These usurpations rendered the annual election almost nugatory; the same members were usually renewed, and though the dignity of councillor was not yet hereditary, it remained, upon the whole, in the same families. In this transitional state the Venetian government continued during the thirteenth century; the people actually debarred of power, but a hereditary aristocracy not completely or legally confirmed. The right of electing, or rather of re-electing, the great council was transferred, in 1297, from the tribunes, whose office was abolished, to the council of Forty; they ballotted upon the names of the members who already sat, and whoever obtained twelve favouring balls out of forty retained his place. The vacancies occasioned by rejection or death were filled up by a supplemental list formed by three electors, nominated in the great council. But they were expressly prohibited, by laws of 1298 and 1300, from inserting the name of anyone whose paternal ancestors had not enjoyed the same honour. Thus an exclusive hereditary aristocracy was finally established. And the personal rights of noble descent were rendered complete in 1319, by the abolition of all elective forms. By the constitution of Venice as it was then settled, every descendant of a member of the great council, on attaining twenty-five years of age, entered as of right into that body, which of course became unlimited in its numbers.
[1297-1319 A.D.]
These gradual changes between 1297 and 1319 were first made known by Sandi.[i] All former writers, both ancient and modern, fix the complete and final establishment of the Venetian aristocracy in 1297.

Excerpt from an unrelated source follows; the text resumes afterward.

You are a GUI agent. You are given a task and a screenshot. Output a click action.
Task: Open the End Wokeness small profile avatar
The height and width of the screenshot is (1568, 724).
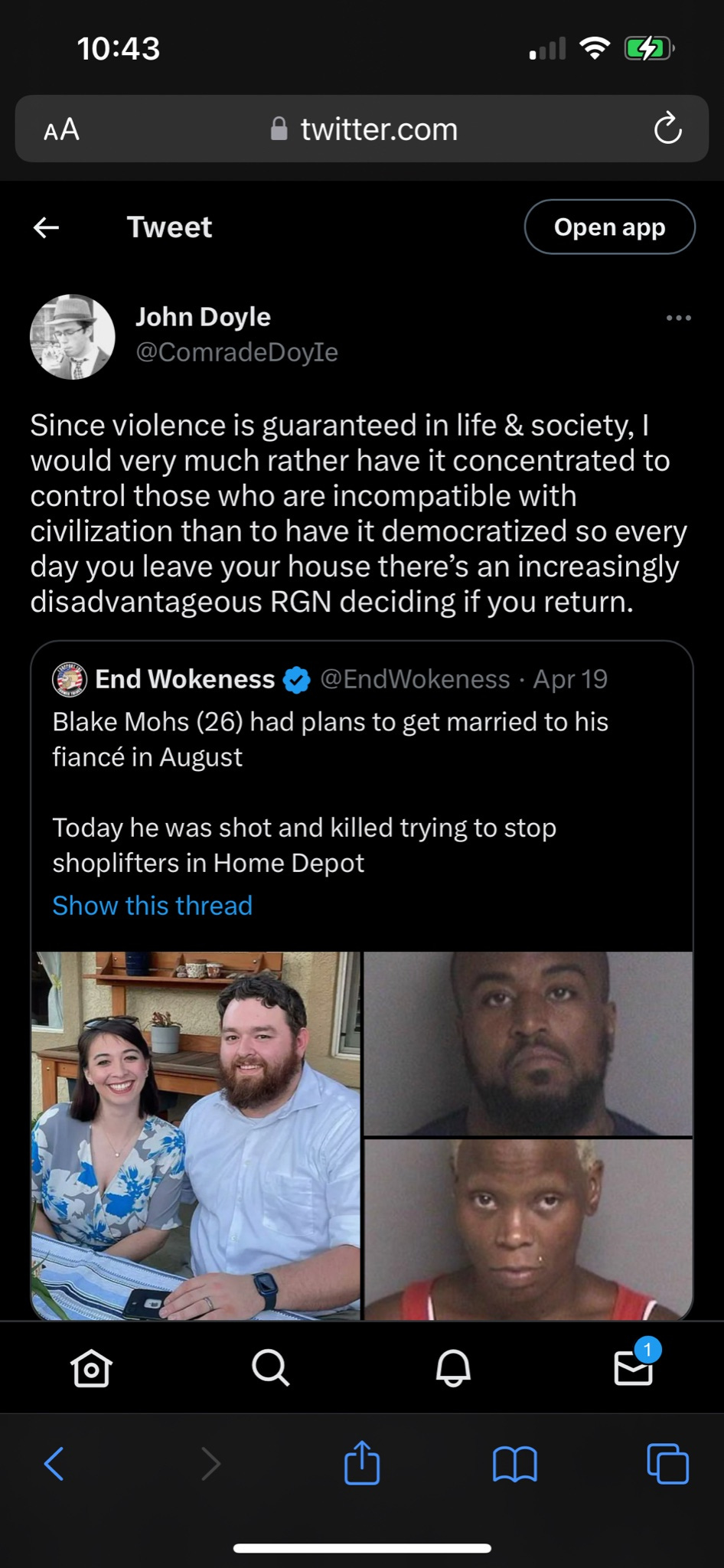click(70, 679)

But an assembly so numerous as the great council, even before it was thus thrown open to all the nobility, could never have conducted the public affairs with that secrecy and steadiness which were characteristic of Venice; and without an intermediary power between the doge and the patrician multitude the constitution would have gained nothing in stability to compensate for the loss of popular freedom. The great council had proceeded, very soon after its institution, to limit the ducal prerogatives. That of exercising criminal justice, a trust of vast importance, was transferred in 1179, to a council of forty members annually chosen. The executive government itself was thought too considerable for the doge without some material limitations. Instead of naming his own assistants or pregadi, he was only to preside in a council of sixty members, to whom the care of the state in all domestic and foreign relations, and the previous deliberation upon proposals submitted to the great council was confided.
A Venetian Senator
This council of pregadi, generally called in later times the senate, was enlarged, in the fourteenth century, by sixty additional members; and as a great part of the magistrates had also seats in it, the whole number amounted to between two and three hundred. Though the legislative power, properly speaking, remained with the great council, the senate used to impose taxes, and had the exclusive right of making peace and war. It was annually renewed, like almost all other councils at Venice, by the great council. But since even this body was too numerous for the preliminary discussion of business, six councillors, forming, along with the doge, the seigniory, or visible representative of the republic, were empowered to despatch orders, to correspond with ambassadors, to treat with foreign states, to convoke and preside in the councils, and perform other duties of an administration. In part of these they were obliged to act with the concurrence of what was termed the college, comprising, besides themselves, certain select councillors, from different constituted authorities.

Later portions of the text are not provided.